■ ЦЕЛЬ ЗАДАНИЯ ■
Продолжите приведенный ниже фрагмент о Шостаковиче, начав сразу после его последнего предложения.

■ ВЫБРАННЫЙ ФРАГМЕНТ ■
───

Дело Жданова
Дело Жданова
“Чудесное место, – писал американский журналист Харрисон Солсбери в 1954 году, когда посетил Шостаковича на его даче в Болшево. – Здесь большой сад, есть место для игры в волейбол, а в Клязьме можно купаться”. Впервые Шостакович получил дачу в 1946 году. Тогда же ему выделили новую пятикомнатную квартиру в Москве, в ней было сразу три фортепиано – два для композитора и одно для его сына. Шостакович быстро написал благодарственное письмо Сталину: “Все это меня чрезвычайно обрадовало. Прошу вас принять мою самую сердечную благодарность за внимание и заботу. Желаю вам счастья, здоровья и многих лет жизни на благо нашей любимой Родины, нашего великого народа”.
После “Ленинградской” Шостакович восстановил свой статус главного композитора СССР. Один одобряющий знак сверху поступил в 1943 году, когда Шостакович и Арам Хачатурян вместе подали вариант нового советского гимна на конкурс, за которым следил лично Сталин. Хотя он и не победил, Шостакович получил самую большую денежную премию. Он был награжден орденом Ленина, стал депутатом Верховного Совета РСФСР, главой ленинградских композиторов, служил в комитете по Сталинским премиям, был советником министерства кинематографии и, что особенно важно, возглавил класс композиции, который раньше вел Максимилиан Штейнберг в Ленинградской консерватории. Таким образом, он занял кафедру, на которой когда-то стоял учитель Стравинского Римский-Корсаков.

───

■ ФРАГМЕНТ ИСТОЧНИКА ■
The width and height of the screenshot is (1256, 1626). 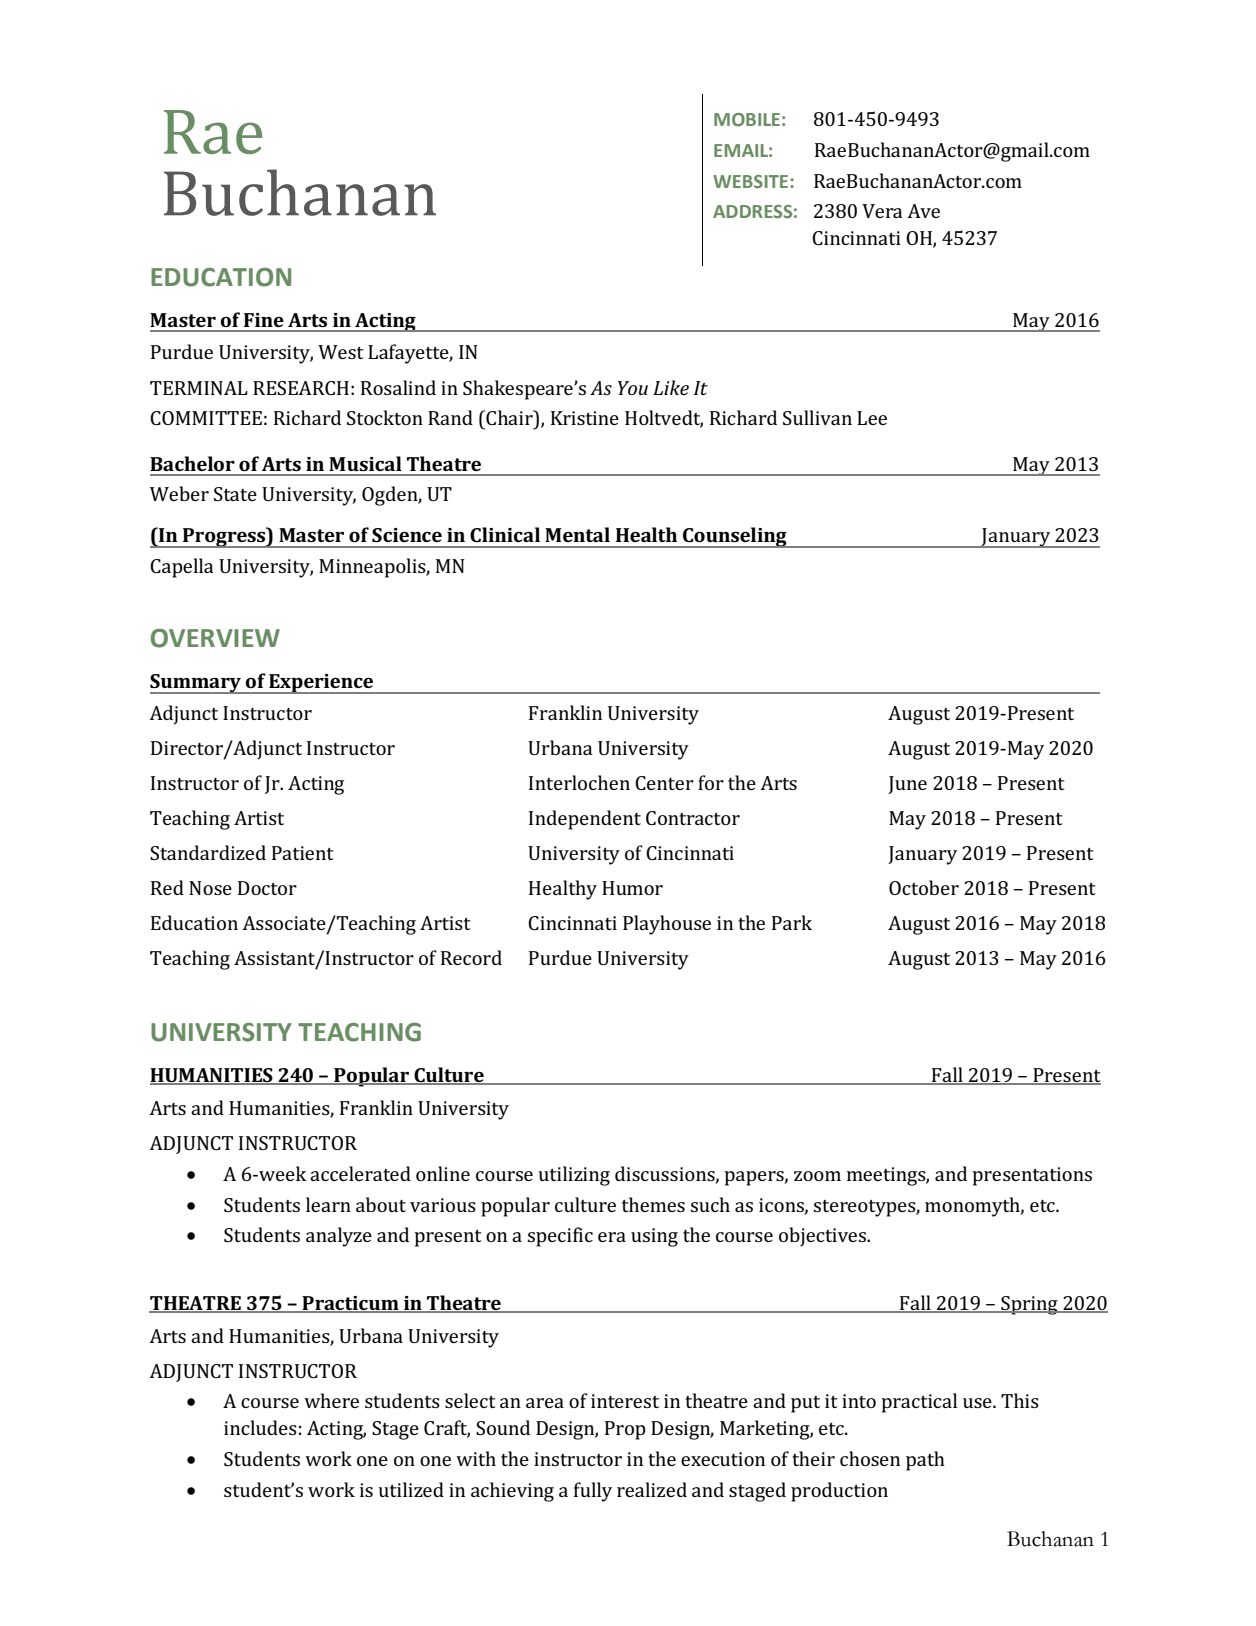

───

■ РЕЗУЛЬТАТ ЗАДАНИЯ ■
Послышались новые раскаты грома. Рядовые члены Союза композиторов, особенно бывшие члены пролетарских группировок, завидовали дачам, премиям, должностям, беспроцентным кредитам, дополнительным автомобилям и другим привилегиям, которые раздавала друг другу композиторская элита. В то же время в советском искусстве обрела силу новая волна репрессий: началась кампания против “чистого искусства”, “формалистических” и “индивидуалистских” тенденций в творчестве Ахматовой и Зощенко.
На протяжении 1946 и 1947 годов независимо мыслящие советские композиторы подвергались резкой критике, и Шостакович не был от нее защищен. Он уже немного утратил чувство реальности – его Восьмая симфония (1943) потрясла некоторых слушателей необыкновенной мрачностью и чувством горя. Официоз ждал от него реакции на победу в войне – величественной “победной симфонии”, насыщенной хорами и солистами, подобно Девятой Бетховена. Шостакович пообещал и в последнюю военную зиму начал писать первую часть, но по неизвестным причинам прервал работу. Вместо этого он создал подобие анти-Девятой, одновременно сатирическую и меланхолическую сюиту в пяти частях, которая после премьеры ноябре 1945 года вызвала жаркие дебаты. Как предположил в следующем году один критик, Шостакович отпустил амбициозные задачи в отпуск.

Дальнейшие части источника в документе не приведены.